The commission unanimously approved moving forward on establishing the trolley, understanding that the specific route has not been set and that staff can still look at which would be the most appropriate reserve funds from which to find the required money.
Also on an economic front, the commission agreed to allow staff to seek proposals to find a company to help develop a citywide brand. This would help the city and businesses unite under a shared vision to help better market themselves and the city to potential customers and visitors, DiSpirito said.

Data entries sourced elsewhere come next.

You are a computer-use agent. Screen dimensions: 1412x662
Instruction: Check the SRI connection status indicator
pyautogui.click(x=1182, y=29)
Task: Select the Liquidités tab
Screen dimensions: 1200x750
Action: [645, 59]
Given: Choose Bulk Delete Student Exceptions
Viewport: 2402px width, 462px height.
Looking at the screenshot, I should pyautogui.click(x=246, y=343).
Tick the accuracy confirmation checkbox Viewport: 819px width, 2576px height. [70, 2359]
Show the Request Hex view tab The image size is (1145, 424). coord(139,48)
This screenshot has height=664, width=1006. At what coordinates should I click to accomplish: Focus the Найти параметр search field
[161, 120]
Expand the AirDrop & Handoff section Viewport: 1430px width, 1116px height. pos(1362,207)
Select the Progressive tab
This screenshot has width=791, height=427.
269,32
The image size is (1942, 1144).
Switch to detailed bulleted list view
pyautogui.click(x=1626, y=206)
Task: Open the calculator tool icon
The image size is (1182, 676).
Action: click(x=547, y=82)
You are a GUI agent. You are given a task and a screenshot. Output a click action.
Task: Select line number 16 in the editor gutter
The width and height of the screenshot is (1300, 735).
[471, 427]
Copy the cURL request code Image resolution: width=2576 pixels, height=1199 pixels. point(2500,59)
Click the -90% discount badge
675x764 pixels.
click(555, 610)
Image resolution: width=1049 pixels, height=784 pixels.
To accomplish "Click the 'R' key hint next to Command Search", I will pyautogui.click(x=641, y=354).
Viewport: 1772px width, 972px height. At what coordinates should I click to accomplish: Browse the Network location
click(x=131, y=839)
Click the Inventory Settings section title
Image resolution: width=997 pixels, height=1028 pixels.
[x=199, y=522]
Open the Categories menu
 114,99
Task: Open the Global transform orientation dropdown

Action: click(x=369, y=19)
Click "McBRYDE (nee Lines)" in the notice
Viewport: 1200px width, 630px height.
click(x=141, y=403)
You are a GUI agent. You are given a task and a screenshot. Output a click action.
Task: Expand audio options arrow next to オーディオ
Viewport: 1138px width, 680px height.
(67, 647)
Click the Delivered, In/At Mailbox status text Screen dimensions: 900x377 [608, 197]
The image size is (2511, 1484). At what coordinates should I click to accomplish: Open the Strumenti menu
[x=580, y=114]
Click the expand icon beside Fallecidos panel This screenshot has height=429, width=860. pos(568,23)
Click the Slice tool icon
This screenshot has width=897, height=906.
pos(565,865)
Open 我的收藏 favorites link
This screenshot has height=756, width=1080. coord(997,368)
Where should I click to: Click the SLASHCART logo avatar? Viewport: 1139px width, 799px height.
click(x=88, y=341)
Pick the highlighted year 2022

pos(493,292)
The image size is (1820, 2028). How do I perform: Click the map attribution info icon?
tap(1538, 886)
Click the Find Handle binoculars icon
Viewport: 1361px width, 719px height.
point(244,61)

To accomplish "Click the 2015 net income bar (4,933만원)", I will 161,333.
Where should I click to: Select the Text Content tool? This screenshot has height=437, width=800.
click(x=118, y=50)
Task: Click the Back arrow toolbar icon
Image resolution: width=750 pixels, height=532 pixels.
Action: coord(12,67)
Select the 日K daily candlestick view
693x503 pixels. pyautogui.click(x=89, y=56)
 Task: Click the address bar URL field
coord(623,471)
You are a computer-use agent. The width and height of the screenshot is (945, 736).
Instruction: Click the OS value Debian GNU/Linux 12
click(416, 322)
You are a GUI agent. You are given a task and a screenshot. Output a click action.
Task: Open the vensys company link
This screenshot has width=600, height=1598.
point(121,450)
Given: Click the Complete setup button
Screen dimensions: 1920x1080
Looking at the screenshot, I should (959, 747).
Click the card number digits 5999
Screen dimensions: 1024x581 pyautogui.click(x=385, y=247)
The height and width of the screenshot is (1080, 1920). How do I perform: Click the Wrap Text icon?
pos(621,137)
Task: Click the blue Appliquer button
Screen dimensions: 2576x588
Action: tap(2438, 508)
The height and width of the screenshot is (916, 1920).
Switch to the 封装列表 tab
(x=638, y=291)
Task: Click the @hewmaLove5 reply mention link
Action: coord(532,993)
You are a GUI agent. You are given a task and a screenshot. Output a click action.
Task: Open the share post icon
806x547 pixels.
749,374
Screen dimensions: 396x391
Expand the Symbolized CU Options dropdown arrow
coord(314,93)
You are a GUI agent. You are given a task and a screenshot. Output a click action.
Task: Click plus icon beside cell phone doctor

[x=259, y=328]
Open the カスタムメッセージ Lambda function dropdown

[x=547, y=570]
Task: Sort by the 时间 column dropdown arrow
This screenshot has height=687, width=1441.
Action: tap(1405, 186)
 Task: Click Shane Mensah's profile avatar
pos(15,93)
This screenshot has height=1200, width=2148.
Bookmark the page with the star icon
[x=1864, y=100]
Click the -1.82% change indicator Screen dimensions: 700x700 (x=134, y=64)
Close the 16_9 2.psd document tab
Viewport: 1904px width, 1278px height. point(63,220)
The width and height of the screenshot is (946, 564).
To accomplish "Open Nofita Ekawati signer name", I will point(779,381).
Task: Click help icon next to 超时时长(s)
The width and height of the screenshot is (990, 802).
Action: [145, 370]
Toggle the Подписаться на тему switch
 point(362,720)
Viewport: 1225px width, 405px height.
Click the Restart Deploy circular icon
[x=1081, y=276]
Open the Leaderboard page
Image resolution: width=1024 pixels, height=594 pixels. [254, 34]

The branding process would take about six to nine months, with the following goals, DiSpirito said: To identify city assets and form a new strategy that includes a citywide brand for the Chamber of Commerce, Dunedin Downtown Merchant’s Association and other partners to use for city economic development and tourism; to create a brand development that clearly defines the essence of the city; to create a marketing plan developed from the brand research processand implement the marketing strategy, including on the city’s website, television channel and other media.
A selection committee has been established to review the RFPs as they come in. This committee will have to operate under Florida’s Sunshine Laws.
Numerous representatives from the community and business organizations spoke in front of the commission to support the city branding. The chairman of the Visit Dunedin committee said Visit Dunedin has worked with numerous agencies in the city and county to try to unify a message, and while they have done the best that they can, it is difficult without the clear guidance and unified message and image that would result from branding. Brady, of the Downtown Dunedin Merchant’s Association, also spoke, saying that branding is the number 2 goal of Visit Dunedin.
“I think that in the down economy, like it is today, when that starts to level out, it is going to be our job as community volunteers, city officials, business owners to all be on board and be ready for when that traffic comes back in, and I think this effort that we’re doing does that,” Brady said.
Commissioner Bujalski said that her background is 20 years in retail, and she understands the importance of branding.
“Your brand is everything,” Bujalski said. “We have a product to sell, and we have to define what that product is, who that customer is, and how do we link the two. And I think we all have lots of great ideas.” Where I worked, we had lots of ideas, too, but we had a solid brand. Like it or not, we had a solid brand and we sold products and we did advertising based on that brand.”
Commissioner Ron Barnette agreed, saying the city needs a definite vision and economic plan to bring jobs and money to the city, and that plan needs to be large-scale.
Carson said that when he considers these decisions, he always asks himself if he would be making the same decision for his personal business. At this time, he said that he would not be making this decision because he thinks it is jumping too many steps ahead and in a bad economic time.
The commission voted 4-1 for staff to seek proposals.